SITLA is considering leasing its acreage on the river's south side to Flint Timber. The Georgia-based developer has proposed a private resort there that includes 10 cabins and a lodge.

But the only access to the property is a class-D dirt road through DWR land. In July, Assistant Attorney General Marty Bushman sent a letter to SITLA, saying the route in question does not enter the school trust parcel. A lessee or purchaser would not have access to the land.

DWR had unsuccessfully sought the acreage as wildlife habitat, offering to purchase it at fair market value or trade for other lands. SITLA turned down the offer.

SITLA still could determine to sell the land, rather than lease it. If the parcel were put up for auction, DWR could bid against Flint Timber and other interested parties.

Nonetheless, a purchase by private entities would require public access.

"They either have access to the land or they don't," said David Serdar, president of Stonefly Society of the Wasatch, a chapter of Trout Unlimited. If SITLA leases the land to Flint Timber, fishers will appeal, Serdar said.

"We'll keep fighting them. Who knows how far it will go."

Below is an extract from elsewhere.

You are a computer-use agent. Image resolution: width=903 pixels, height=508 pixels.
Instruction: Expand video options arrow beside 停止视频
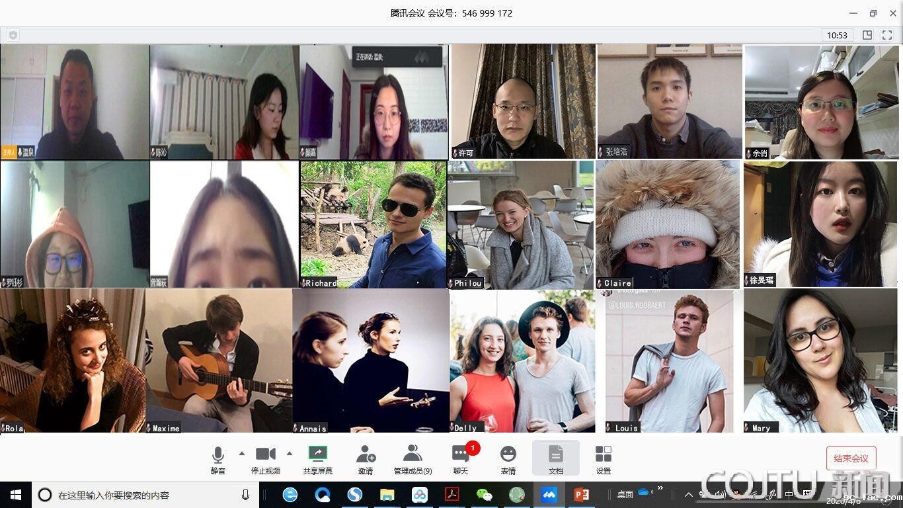(289, 454)
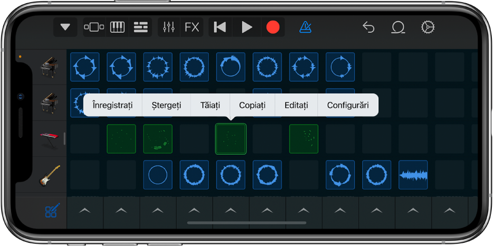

His group and other fishing interests say a commercial development there could harm spawning waters of cutthroat trout, not to mention spoiling the rugged ambience of the Green River below Flaming Gorge Dam.

Because the controversial road is long and poorly constructed, fishers fear the lodge could not operate without ferrying employees and supplies across the Green at Little Hole, Serdar said.

"If you build a lodge on the north side of the river by Dutch John, we have no problem. But the lodge can't operate efficiently on the other side. Shuttling employees, garbage and other things across that river is out of place."

But Daggett County officials, whose maps conflict with one another, say they won't stand in the way of the proposed development.

Ninety percent of the county is state or federal land. This puts a strain on economic development, said County Commissioner Craig Collett.

"The last business to open in the county was seven years ago," he said. "We're certainly interested in new business; we've been economically depressed."

A recent analysis by Daggett County indicates that there is evidence of a historic right-of-way to the SITLA land, Collett said.

"We talked to people who lived there as early as the 1940s and they say the road was there," he said. "We're not necessarily siding with SITLA, but we're saying there was a public road."